Southwest Research Institute (SwRI), a nonprofit, independent organization that conducts applied research and development for government and industry clients, announced it has developed a method to automate the calibration of heavy-duty diesel truck emissions control systems using machine learning and algorithm-based optimization.

Southwest Research Institute used machine learning tools to automatically calibrate SCR systems while fine-tuning controls to lower overall tailpipe NOx and ammonia emissions. (Source: Southwest Research Institute)

The latest diesel aftertreatment systems often take weeks to calibrate. SwRI’s new method is said to be able to calibrate them in as little as two hours.

“Manually calibrating selective catalytic reduction (SCR) systems is labor intensive, often taking six or more weeks of testing and work,” said Venkata Chundru, senior research engineer in SwRI’s Advanced Algorithms Section. “By combining advanced modeling with automated optimization, we can accelerate calibration and improve system performance while ensuring compliance with the upcoming standards.”
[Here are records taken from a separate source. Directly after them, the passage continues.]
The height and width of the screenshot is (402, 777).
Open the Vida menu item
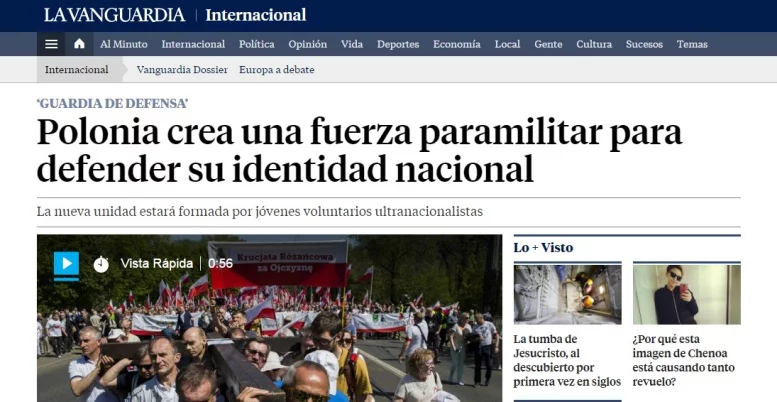point(352,44)
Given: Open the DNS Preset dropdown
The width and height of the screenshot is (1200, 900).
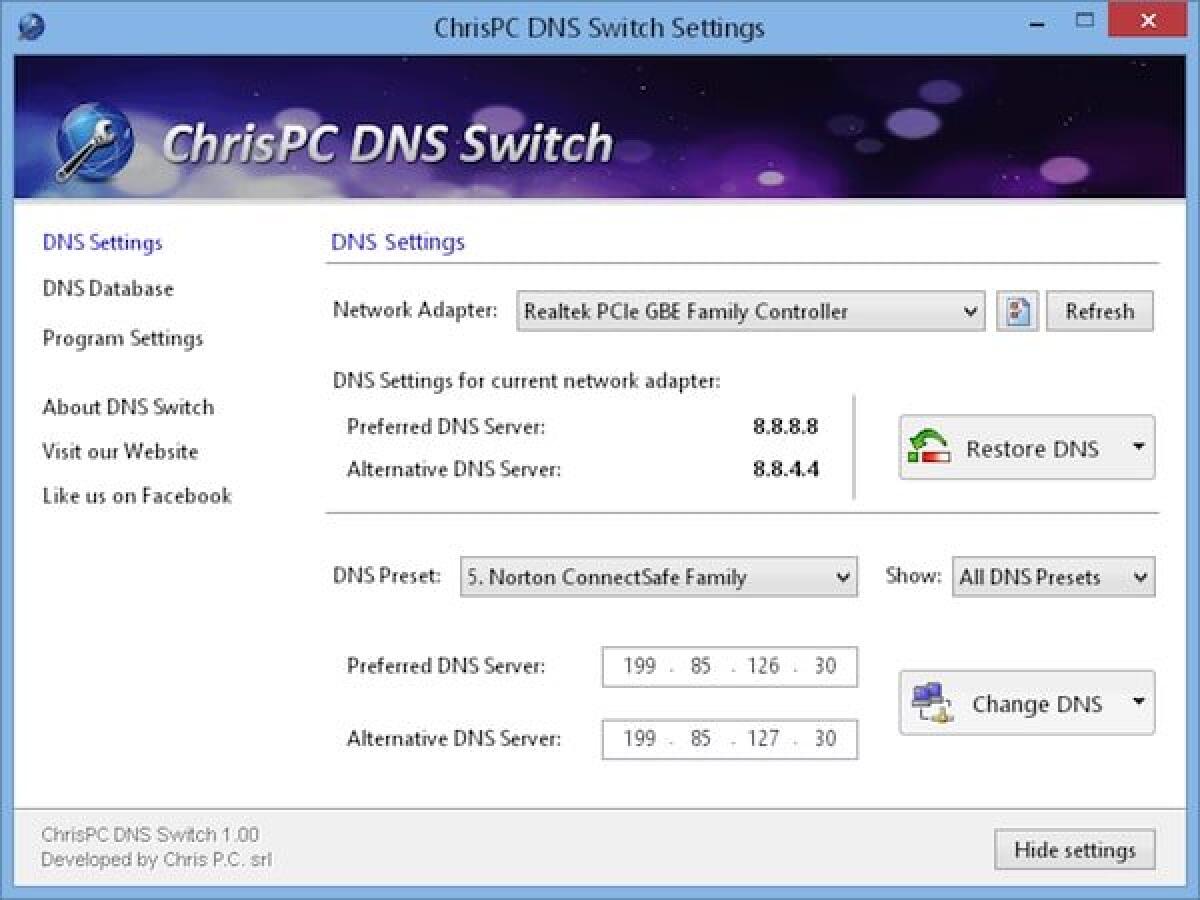Looking at the screenshot, I should click(843, 577).
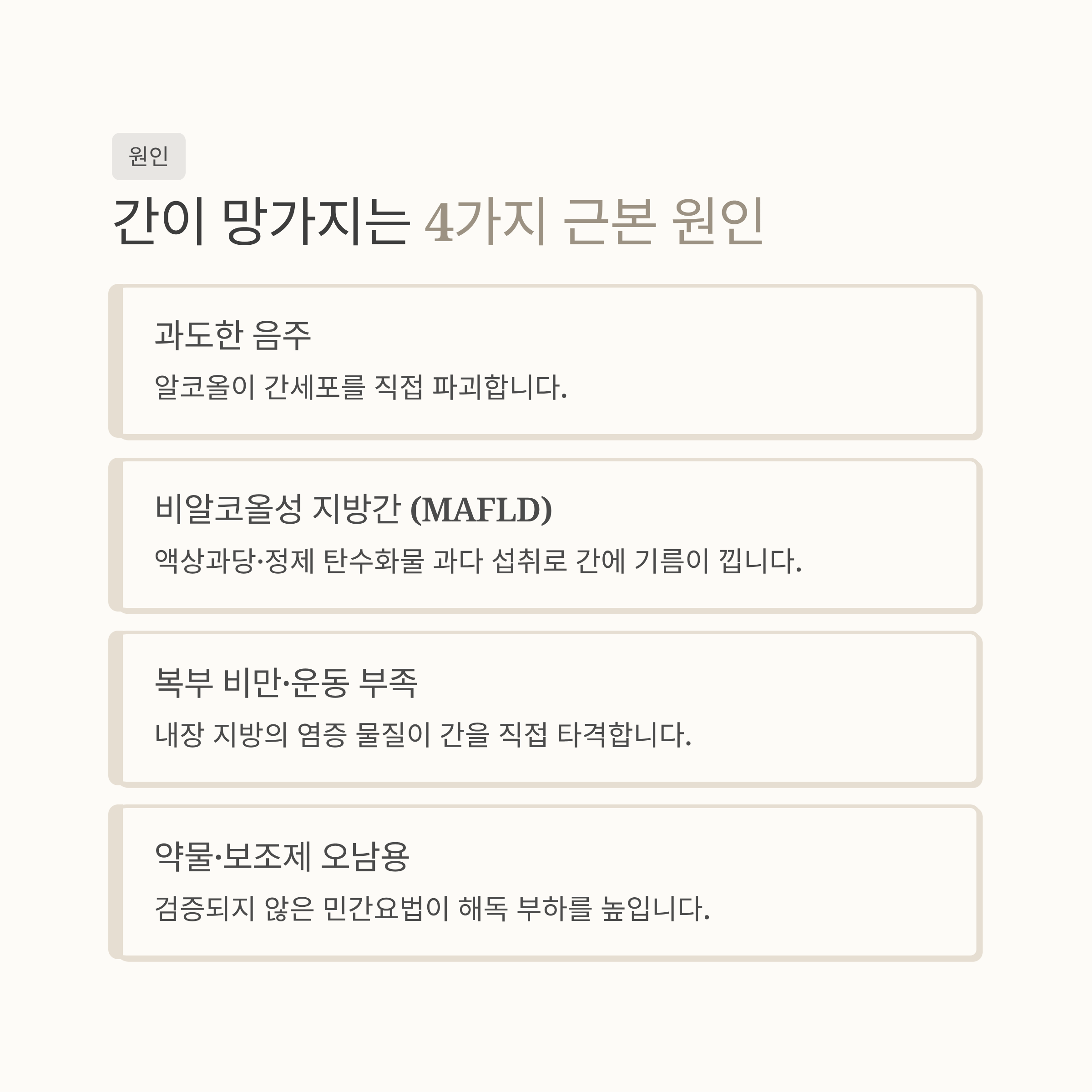
Task: Click the highlighted 4가지 근본 원인 text
Action: (594, 222)
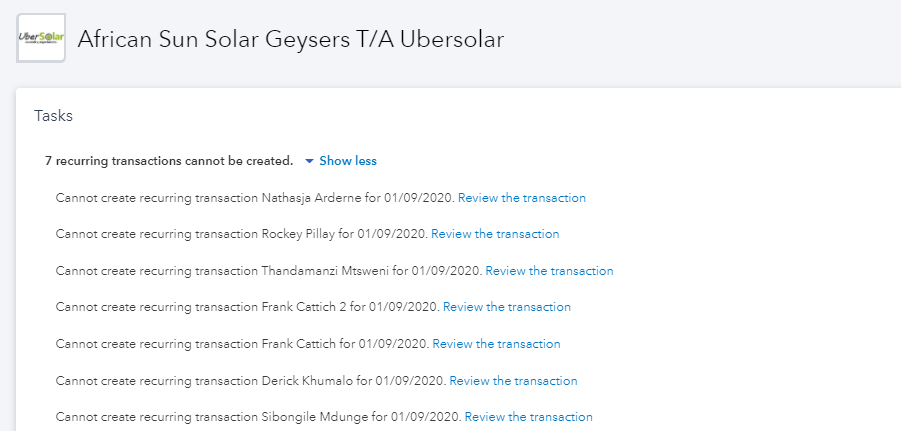Open Thandamanzi Mtsweni's Review the transaction link
Screen dimensions: 901x431
(x=549, y=271)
New U.S. Environmental Protection Agency and California Air Resources Board (CARB) standards are scheduled to go into effect in 2027, governing the amount of nitrogen oxides (NOx) a vehicle can emit in proportion to energy used. SwRI has completed several projects that improve existing automotive technologies, bringing them to well within the new standards or exceeding them.

As a continuation of this work, SwRI’s Powertrain Engineering Division has developed a method to automate calibration of SCR systems for diesel engines. Most SCR systems control engine emissions using an ammonia-based solution, such as the urea-based diesel exhaust fluid injected into the exhaust stream. The dosed exhaust interacts with a catalyst, creating a chemical reaction that converts NOx into harmless water and nitrogen.

The project team created a physics-informed neural network machine learning model that learns from both data and the laws of physics, which is said to deliver faster and more accurate results. By running simulations of an active SCR system, the team could fine tune its urea dosing control to lower overall NOx and ammonia emissions and rapidly identify optimal settings for the engines. The model could then learn to identify these settings and map the calibration processes, allowing for full automation.

“Compared to manual calibration, the method we developed consistently delivered faster calibration timelines and improved NOx conversion efficiency, among other benefits,” Chundru said. “It provides us with a scalable, cost-effective pathway for future heavy-duty applications.”